ACS Central Science—the society’s new open access, multidisciplinary journal—unveiled its first issue at the meeting. “Our vision for the journal is to showcase the centrality of chemistry,” said founding editor Carolyn R. Bertozzi, a professor of chemistry and molecular and cell biology at the University of California, Berkeley. “We are particularly excited to be the first fully open access journal at ACS, meaning we can reach the broadest audience possible.”

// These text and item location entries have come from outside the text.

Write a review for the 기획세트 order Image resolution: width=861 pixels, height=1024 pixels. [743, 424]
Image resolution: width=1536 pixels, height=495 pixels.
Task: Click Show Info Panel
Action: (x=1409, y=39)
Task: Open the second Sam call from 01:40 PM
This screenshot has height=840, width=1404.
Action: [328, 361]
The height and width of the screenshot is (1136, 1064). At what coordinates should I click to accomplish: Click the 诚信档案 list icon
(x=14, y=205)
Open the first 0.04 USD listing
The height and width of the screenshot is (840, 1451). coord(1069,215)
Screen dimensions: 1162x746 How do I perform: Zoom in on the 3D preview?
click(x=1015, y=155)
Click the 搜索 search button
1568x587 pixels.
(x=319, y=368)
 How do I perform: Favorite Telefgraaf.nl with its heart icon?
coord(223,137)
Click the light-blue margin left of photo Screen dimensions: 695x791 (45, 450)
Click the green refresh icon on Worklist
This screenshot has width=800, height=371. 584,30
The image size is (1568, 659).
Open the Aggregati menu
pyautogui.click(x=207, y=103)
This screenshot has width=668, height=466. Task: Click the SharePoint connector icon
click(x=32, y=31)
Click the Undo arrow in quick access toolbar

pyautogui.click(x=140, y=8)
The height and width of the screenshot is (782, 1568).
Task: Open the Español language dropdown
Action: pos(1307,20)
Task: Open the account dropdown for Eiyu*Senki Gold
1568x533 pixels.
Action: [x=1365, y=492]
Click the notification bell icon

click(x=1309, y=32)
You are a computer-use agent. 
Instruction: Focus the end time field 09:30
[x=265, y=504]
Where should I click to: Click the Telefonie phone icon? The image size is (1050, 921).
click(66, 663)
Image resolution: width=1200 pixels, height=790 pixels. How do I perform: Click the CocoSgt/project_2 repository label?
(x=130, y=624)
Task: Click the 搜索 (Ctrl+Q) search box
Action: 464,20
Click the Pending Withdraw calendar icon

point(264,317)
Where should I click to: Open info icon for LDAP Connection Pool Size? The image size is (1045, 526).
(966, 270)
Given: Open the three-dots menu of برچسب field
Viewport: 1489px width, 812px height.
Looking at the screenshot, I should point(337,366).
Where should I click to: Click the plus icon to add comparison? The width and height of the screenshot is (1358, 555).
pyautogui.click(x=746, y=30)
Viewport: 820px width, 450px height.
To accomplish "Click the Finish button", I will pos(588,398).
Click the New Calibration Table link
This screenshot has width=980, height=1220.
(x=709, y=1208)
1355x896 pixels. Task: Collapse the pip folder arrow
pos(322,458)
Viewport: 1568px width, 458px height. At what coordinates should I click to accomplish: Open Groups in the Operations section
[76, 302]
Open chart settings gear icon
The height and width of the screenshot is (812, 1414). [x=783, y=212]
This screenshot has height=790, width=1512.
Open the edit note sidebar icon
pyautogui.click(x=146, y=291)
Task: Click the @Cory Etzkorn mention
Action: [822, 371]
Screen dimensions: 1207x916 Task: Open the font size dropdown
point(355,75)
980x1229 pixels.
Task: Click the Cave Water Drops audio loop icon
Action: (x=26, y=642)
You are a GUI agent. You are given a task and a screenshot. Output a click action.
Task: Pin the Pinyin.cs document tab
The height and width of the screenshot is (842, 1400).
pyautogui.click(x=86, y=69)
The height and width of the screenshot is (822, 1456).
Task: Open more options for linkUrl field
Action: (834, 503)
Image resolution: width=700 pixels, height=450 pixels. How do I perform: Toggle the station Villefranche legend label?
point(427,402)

Also at the meeting, the ACS Board of Directors recognized the Organisation for the Prohibition of Chemical Weapons for its efforts in promoting the peaceful use of chemistry.
During the ACS Council meeting, candidates were chosen to run for major society offices this fall. Councilors selected two candidates for 2016 ACS president-elect: G. Bryan Balazs, an associate program leader at Lawrence Livermore National Laboratory, and Allison A. Campbell, associate laboratory director of Pacific Northwest National Laboratory’s Environmental Molecular Sciences Laboratory.
In addition, the council discussed the financial aspects of the society’s national meeting technical sessions and exposition, and provided advice on how to manage resources needed to support those activities.
The council voted to approve a $4.00 increase in ACS dues to $162 for 2016. It also approved establishment of ACS International Chemical Sciences Chapters in India and Taiwan.
The Committee on Budget & Finance reported on the society’s 2014 financial performance at the council meeting. Revenues totaled $499.0 million, and net contribution from operations reached $17.9 million, $4.2 million more than had been budgeted. The strong showing resulted from favorable performances from ACS information services and investments, as well as continued emphasis on expense management across the society.
Despite these favorable operating results, the society’s financial position weakened in 2014, with unrestricted net assets declining $62.3 million, to $144.7 million at year-end. This decline was the result of a significant accounting charge related to the society’s two closed postretirement benefit plans.